→ Stated exercise
Pick out each line below that contains the string "agent" and copy it in full. Case counts.
[Begin Available data]
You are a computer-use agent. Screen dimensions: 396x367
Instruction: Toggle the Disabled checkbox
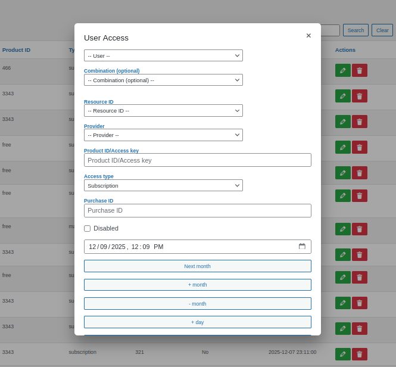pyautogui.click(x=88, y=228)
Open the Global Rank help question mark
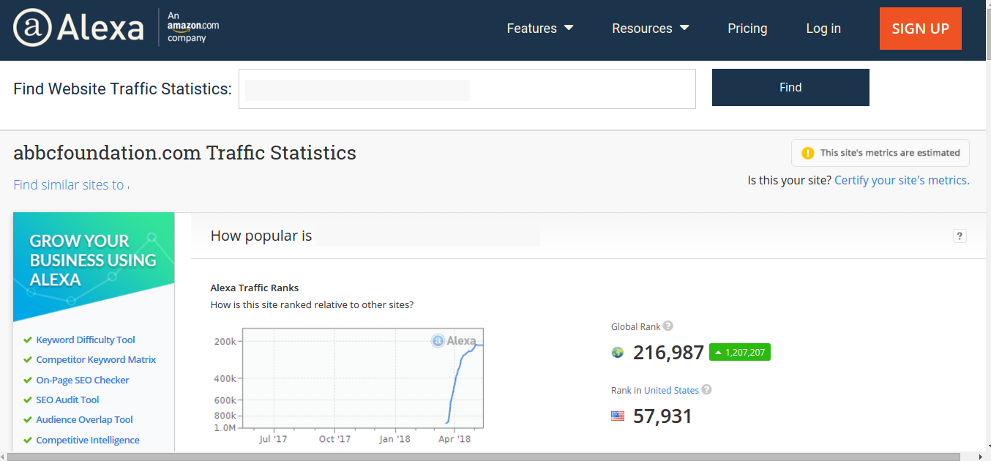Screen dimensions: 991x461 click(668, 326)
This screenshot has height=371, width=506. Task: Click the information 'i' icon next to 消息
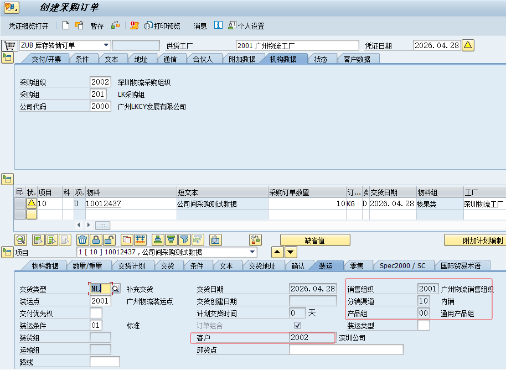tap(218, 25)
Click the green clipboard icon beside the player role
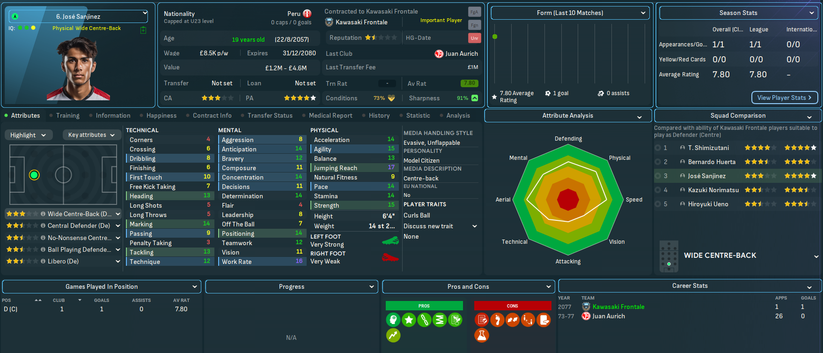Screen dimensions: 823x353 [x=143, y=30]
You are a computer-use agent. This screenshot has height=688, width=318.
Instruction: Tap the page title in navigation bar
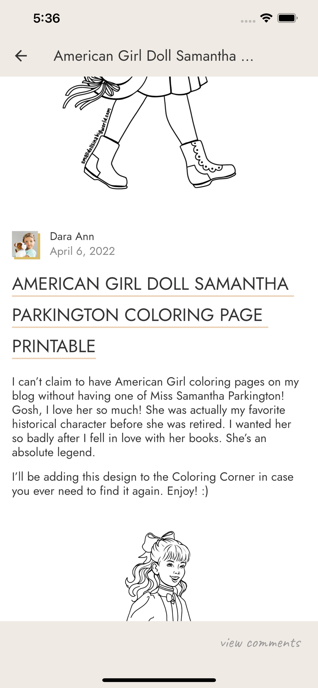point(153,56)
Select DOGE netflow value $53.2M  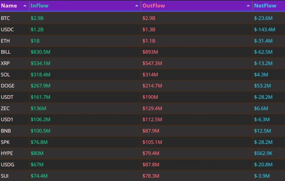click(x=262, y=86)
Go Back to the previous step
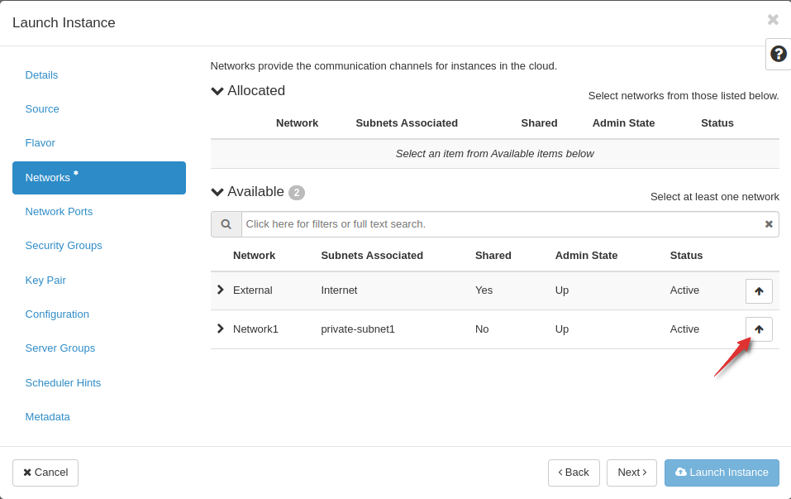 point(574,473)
[End Available data]
→ Final result
You are a computer-use agent. Screen dimensions: 396x367
You are a computer-use agent. This screenshot has height=688, width=318.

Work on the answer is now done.